▸ **SOURCE EXTRACT**
Students are heading back to school Aug. 31 — whether in classrooms, live Zoom sessions or a flexible online program.
The changes brought out by a pandemic-ridden world have left parents, students and teachers with questions about what school days will look like. Some health experts warned against opening schools unless the COVID-19 infection rate is under 5 percent. Alachua County reached a 14-day positive rate under 5 percent on Aug. 25.
Alachua County Public Schools will offer in-person learning, a Digital Academy with live instruction and Alachua eSchool with self-paced online learning.
In classrooms, schools are expecting 46 percent of students, or about 12,500, to return in person, said Jackie Johnson, ACPS spokesperson. This drop is largely due to COVID-19.
For Lua Lepianka, a 45-year-old mother of two elementary-school-aged children, her choice to avoid classrooms was to prioritize safety. While she understands in-person classes help children socialize, she said she chose Alachua eSchool because the classroom is different now.
“My kids definitely miss their friends,” she said. “But, I just don’t think it’s safe to be with large groups of children.”
Despite an Aug. 24 ruling from a Leon County Circuit Court judge saying that schools aren’t required to open, Johnson said ACPS is retaining its plans. About 40 percent of ACPS teachers aren’t comfortable with in-class learning.
Some teachers worry they risk their lives in the classroom and others fear what being forced to go back to work means for immunocompromised family members.
Families and staff will receive same-day notifications of positive cases, she said. The county will release an ACPS COVID-19 dashboard listing active cases by school Monday.

▸ **EXERCISE PROMPT**
Copy out word for word the portion of the article on Alachua County schools reopening, from "The changes brought" up to and including "self-paced online learning.".

▸ **GIVEN INFORMATION**
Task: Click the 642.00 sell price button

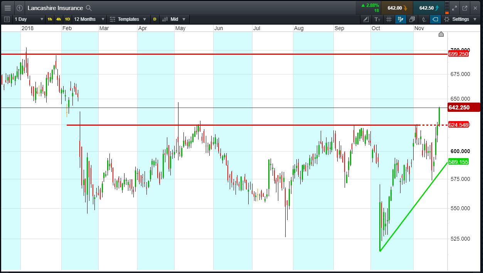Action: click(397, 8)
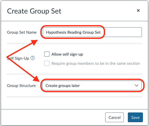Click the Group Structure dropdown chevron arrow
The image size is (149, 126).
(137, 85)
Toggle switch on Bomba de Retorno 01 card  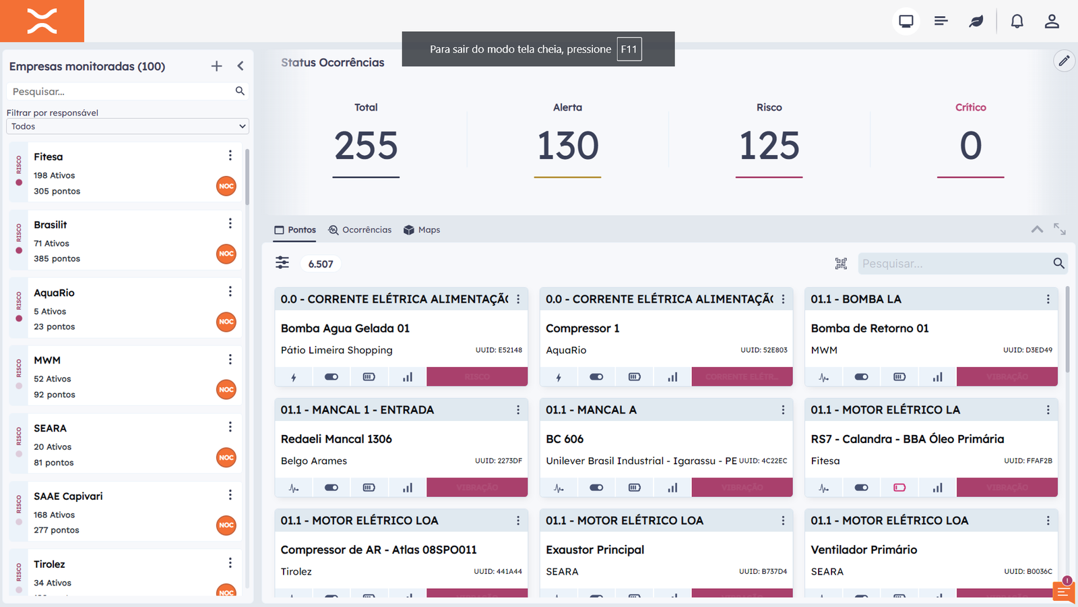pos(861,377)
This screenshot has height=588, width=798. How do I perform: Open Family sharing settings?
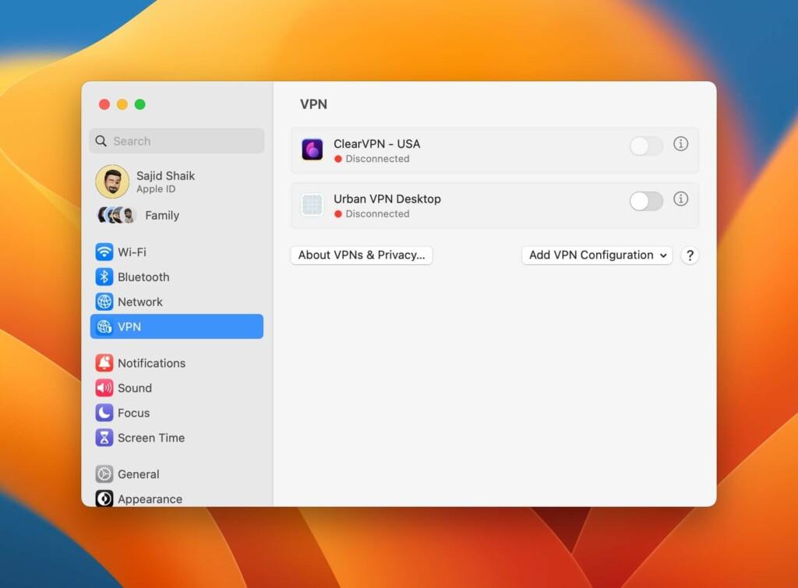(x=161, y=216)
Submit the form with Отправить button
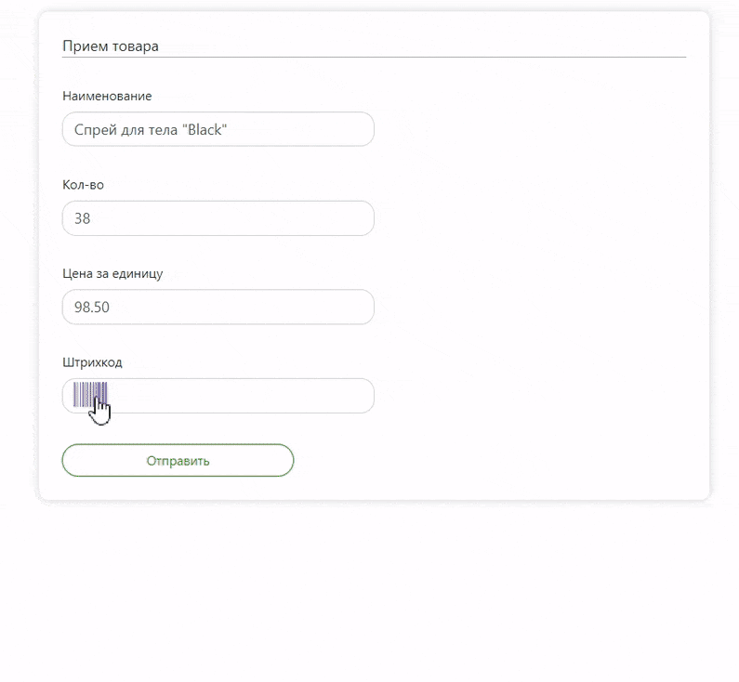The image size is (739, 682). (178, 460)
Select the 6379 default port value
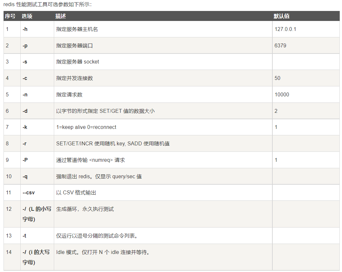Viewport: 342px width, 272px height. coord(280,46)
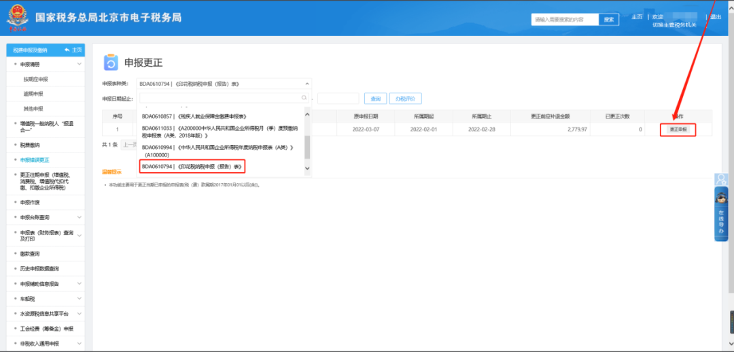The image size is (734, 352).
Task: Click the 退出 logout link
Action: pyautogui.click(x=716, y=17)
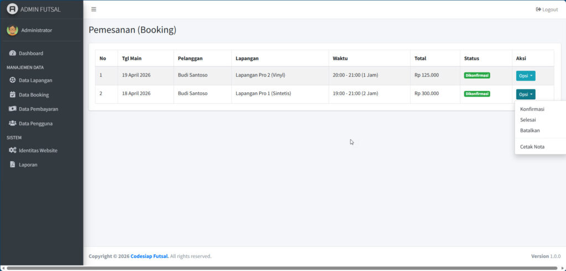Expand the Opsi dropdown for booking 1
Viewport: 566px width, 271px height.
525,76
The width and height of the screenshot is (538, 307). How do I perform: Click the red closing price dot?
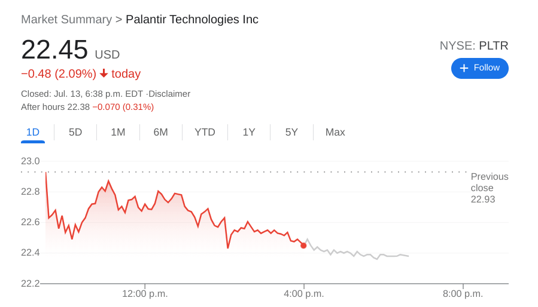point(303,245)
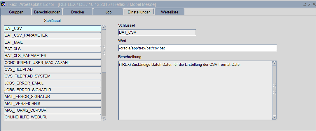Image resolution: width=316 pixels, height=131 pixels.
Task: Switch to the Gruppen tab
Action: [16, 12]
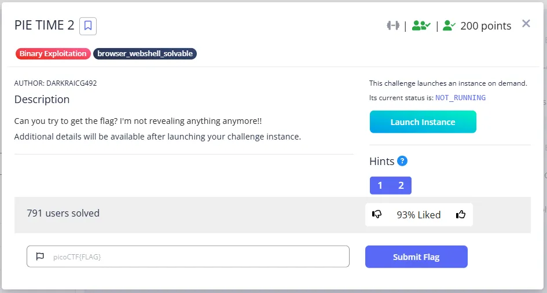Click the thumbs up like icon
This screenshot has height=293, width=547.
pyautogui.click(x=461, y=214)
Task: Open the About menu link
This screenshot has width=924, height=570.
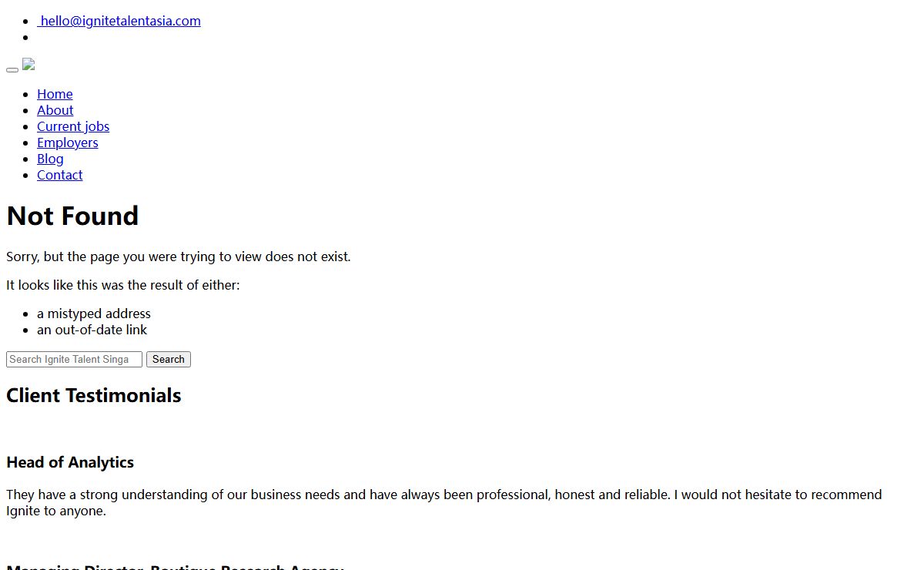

▸ **WRITTEN ANSWER**
The changes brought out by a pandemic-ridden world have left parents, students and teachers with questions about what school days will look like. Some health experts warned against opening schools unless the COVID-19 infection rate is under 5 percent. Alachua County reached a 14-day positive rate under 5 percent on Aug. 25.
Alachua County Public Schools will offer in-person learning, a Digital Academy with live instruction and Alachua eSchool with self-paced online learning.